Na avaliação de especialistas, porém, trata-se de uma solução que favorece antes as emissoras que os espectadores, pois quando o sinal não é robusto, cabe a elas aumentar a potência e, conseqüentemente, o consumo de energia. A solução mais coerente com o modelo de convergência digital, em que se pretende privilegiar a portabilidade e a mobilidade, seria, em vez de priorizar a robustez, espalhar antenas por diferentes pontos da cidade.

O Ministério das Comunicações, sempre em coro com as empresas, tentou colocar a culpa do alto preço nos fabricantes, mas agora tenta esfriar os ânimos, argumentando que o preço inicial dos conversores será rebaixado tão logo aumente a procura. Especialistas são céticos a esse respeito – justamente devido ao isolamento brasileiro e também porque parte substancial da classe média e da classa mais alta já possui TV por assinatura e, consequentemente, não comprará os conversores para a a televisão aberta.

“Com volumes pequenos o produto demorará para baixar de preço”, analisa Mario Baumgarten, membro da coalizão DVB Brasil.

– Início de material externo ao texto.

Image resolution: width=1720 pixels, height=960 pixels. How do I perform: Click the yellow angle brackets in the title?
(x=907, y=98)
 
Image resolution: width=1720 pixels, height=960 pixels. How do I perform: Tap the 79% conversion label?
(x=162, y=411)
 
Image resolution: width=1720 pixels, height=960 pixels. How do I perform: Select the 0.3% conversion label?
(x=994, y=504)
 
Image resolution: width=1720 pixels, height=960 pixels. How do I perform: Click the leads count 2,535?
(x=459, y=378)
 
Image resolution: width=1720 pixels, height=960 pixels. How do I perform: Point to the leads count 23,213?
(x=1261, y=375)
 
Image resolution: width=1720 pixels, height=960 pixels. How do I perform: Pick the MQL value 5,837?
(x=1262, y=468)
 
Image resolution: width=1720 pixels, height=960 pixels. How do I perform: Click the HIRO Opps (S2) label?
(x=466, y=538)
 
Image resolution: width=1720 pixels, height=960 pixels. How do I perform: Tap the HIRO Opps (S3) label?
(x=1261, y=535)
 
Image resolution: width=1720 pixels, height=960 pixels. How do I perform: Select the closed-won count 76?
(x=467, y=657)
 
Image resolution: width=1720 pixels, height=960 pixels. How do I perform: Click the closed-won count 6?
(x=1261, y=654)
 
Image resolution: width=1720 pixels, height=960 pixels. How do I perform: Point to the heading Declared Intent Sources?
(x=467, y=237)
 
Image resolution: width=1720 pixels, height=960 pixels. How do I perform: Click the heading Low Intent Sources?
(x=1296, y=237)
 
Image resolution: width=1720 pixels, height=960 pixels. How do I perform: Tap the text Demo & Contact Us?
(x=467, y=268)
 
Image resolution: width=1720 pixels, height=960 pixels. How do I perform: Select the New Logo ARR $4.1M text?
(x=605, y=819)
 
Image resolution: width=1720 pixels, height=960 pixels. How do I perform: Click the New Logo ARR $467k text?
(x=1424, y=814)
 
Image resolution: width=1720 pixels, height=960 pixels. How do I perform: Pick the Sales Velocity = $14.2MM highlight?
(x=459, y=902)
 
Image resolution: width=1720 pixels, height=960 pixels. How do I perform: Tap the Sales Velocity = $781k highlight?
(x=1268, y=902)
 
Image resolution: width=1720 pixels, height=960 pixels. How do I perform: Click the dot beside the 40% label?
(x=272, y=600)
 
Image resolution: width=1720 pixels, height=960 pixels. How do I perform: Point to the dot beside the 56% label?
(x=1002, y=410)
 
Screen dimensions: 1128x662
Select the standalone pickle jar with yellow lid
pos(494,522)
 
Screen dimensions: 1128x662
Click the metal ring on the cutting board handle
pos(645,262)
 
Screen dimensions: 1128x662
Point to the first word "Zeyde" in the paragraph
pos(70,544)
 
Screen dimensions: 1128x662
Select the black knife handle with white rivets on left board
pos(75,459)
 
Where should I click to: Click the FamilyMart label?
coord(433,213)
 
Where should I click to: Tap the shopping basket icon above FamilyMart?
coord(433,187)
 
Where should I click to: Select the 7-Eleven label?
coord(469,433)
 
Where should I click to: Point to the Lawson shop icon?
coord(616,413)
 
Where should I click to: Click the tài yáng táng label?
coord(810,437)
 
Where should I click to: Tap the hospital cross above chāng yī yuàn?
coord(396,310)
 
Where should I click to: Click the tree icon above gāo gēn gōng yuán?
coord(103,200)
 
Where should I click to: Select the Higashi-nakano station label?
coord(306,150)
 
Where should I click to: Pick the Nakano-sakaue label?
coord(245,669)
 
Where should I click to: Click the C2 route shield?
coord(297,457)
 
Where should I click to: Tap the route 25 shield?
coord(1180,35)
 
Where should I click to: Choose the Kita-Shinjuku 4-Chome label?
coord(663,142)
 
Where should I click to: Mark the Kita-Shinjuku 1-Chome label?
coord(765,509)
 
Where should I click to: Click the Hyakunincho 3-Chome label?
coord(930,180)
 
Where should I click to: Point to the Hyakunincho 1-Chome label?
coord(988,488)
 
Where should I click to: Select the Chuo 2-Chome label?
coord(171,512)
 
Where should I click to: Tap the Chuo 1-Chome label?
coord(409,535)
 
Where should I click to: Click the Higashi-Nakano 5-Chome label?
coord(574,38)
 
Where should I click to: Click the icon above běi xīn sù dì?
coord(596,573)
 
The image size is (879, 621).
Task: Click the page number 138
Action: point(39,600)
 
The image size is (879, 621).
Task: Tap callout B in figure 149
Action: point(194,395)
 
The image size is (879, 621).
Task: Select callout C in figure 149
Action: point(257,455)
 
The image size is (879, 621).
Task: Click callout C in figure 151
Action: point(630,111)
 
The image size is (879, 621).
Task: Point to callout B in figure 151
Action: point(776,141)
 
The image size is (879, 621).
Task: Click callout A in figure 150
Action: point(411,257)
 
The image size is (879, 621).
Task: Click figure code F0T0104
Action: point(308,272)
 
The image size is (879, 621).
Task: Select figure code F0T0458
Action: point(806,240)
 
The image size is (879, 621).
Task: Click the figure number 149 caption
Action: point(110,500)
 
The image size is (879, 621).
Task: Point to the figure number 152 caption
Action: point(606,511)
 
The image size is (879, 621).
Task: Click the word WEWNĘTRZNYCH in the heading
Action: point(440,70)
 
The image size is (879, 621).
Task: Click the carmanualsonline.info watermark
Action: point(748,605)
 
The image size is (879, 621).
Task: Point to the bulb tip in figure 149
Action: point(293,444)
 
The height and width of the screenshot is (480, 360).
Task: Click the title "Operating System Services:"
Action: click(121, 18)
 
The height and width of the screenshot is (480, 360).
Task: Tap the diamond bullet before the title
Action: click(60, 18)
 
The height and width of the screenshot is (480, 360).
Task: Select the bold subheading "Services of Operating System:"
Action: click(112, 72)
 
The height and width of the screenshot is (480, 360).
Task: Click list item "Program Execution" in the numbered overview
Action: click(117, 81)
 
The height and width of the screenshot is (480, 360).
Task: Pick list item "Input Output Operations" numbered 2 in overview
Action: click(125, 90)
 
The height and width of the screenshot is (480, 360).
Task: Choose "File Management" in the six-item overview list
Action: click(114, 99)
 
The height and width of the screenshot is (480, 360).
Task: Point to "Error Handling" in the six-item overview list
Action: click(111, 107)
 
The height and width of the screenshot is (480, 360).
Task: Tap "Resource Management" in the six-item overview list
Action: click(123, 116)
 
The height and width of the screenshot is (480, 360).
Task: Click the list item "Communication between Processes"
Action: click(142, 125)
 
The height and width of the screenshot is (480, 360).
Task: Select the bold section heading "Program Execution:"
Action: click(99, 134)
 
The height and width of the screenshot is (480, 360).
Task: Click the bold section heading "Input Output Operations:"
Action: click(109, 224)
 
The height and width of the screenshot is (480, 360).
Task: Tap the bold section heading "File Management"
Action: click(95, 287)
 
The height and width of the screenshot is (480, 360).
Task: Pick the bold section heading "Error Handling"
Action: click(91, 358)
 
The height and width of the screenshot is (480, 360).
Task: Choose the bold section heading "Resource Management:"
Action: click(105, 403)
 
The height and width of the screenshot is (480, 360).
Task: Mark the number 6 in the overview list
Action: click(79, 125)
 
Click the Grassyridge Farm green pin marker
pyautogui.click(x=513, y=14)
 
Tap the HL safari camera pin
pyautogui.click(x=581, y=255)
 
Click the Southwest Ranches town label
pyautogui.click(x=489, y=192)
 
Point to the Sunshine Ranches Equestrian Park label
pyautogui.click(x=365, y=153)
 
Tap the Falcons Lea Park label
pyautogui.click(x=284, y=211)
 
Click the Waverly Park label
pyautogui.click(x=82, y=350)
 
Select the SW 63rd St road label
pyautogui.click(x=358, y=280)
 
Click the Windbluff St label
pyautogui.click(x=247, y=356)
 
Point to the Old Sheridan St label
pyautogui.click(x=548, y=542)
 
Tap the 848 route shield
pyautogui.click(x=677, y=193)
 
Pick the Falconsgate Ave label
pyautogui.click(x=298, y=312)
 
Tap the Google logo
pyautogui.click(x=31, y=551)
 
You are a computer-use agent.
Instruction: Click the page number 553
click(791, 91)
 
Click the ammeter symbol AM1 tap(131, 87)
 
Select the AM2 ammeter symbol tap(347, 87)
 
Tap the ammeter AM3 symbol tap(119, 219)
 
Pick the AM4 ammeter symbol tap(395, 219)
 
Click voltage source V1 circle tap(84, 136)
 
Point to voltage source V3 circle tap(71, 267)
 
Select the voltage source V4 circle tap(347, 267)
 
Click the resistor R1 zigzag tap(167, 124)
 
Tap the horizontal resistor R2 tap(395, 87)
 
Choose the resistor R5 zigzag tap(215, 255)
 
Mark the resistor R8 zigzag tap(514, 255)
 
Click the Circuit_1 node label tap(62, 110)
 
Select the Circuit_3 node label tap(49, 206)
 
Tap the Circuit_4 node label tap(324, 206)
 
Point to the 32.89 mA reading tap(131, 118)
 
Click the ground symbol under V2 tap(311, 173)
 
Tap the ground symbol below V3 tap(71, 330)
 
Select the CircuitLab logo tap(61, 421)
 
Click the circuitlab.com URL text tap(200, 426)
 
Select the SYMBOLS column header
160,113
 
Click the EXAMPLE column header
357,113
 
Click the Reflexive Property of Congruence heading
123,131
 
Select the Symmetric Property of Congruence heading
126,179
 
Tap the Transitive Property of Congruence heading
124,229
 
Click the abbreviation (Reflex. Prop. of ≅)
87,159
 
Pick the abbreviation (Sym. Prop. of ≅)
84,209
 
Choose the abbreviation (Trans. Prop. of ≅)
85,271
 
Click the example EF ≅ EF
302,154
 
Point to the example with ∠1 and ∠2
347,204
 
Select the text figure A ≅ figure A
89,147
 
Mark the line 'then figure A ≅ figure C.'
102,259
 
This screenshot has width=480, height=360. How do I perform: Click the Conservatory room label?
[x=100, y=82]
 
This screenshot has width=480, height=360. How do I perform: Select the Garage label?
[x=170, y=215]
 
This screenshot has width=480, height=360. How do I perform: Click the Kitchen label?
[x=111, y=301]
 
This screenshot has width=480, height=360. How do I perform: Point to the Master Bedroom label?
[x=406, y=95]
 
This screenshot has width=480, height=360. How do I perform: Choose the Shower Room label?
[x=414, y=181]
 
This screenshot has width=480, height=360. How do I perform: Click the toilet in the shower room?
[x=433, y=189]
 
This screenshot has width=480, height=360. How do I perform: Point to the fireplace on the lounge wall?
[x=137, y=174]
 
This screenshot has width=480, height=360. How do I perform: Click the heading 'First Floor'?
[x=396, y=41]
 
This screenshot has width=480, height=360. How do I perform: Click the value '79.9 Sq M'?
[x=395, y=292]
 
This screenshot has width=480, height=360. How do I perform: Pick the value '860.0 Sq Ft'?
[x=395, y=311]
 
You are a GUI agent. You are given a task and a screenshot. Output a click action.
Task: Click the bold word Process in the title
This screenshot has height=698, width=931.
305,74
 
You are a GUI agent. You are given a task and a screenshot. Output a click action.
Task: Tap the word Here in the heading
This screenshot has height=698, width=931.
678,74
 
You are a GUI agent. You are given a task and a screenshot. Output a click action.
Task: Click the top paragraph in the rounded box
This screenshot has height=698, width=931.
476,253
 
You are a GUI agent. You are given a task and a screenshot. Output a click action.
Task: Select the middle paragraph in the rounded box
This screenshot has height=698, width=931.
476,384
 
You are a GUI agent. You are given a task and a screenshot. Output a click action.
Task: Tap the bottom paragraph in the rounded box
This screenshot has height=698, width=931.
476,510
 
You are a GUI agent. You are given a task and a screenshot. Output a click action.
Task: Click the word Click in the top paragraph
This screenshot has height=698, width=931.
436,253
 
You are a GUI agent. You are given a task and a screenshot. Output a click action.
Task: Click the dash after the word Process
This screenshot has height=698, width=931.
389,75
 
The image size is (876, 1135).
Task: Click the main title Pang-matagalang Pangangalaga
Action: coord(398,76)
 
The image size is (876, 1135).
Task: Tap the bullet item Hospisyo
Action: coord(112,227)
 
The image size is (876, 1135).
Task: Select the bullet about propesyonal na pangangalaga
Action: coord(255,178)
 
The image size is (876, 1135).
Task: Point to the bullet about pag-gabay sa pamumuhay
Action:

Ele lembra que a população brasileira, que representa 2,8% da mundial, não tem como impulsionar, sozinha, economias de escala. Segundo ele, nas telecomunicações que dependem cada vez mais da microeletrônica de alta integração, nenhum padrão tecnológico consegue sobreviver em regime de competição se não conquistar pelo menos 15% do mercado mundial.  “Se, por um exercício de extrapolação, imaginássemos que o Brasil conquistasse para si todos os países que ainda não decidiram por seu padrão (dezenas), ele estaria em condições de abocanhar aproximadamente 6,5% do mercado global – o que ainda fica longe do necessário para assegurar produtos econômicos”, diz. 

Nada de novo

O mesmo governo que se diz “indignado” com os preços foi alertado desde o início do processo acerca dos altos custos que resultariam da opção pelo padrão japonês.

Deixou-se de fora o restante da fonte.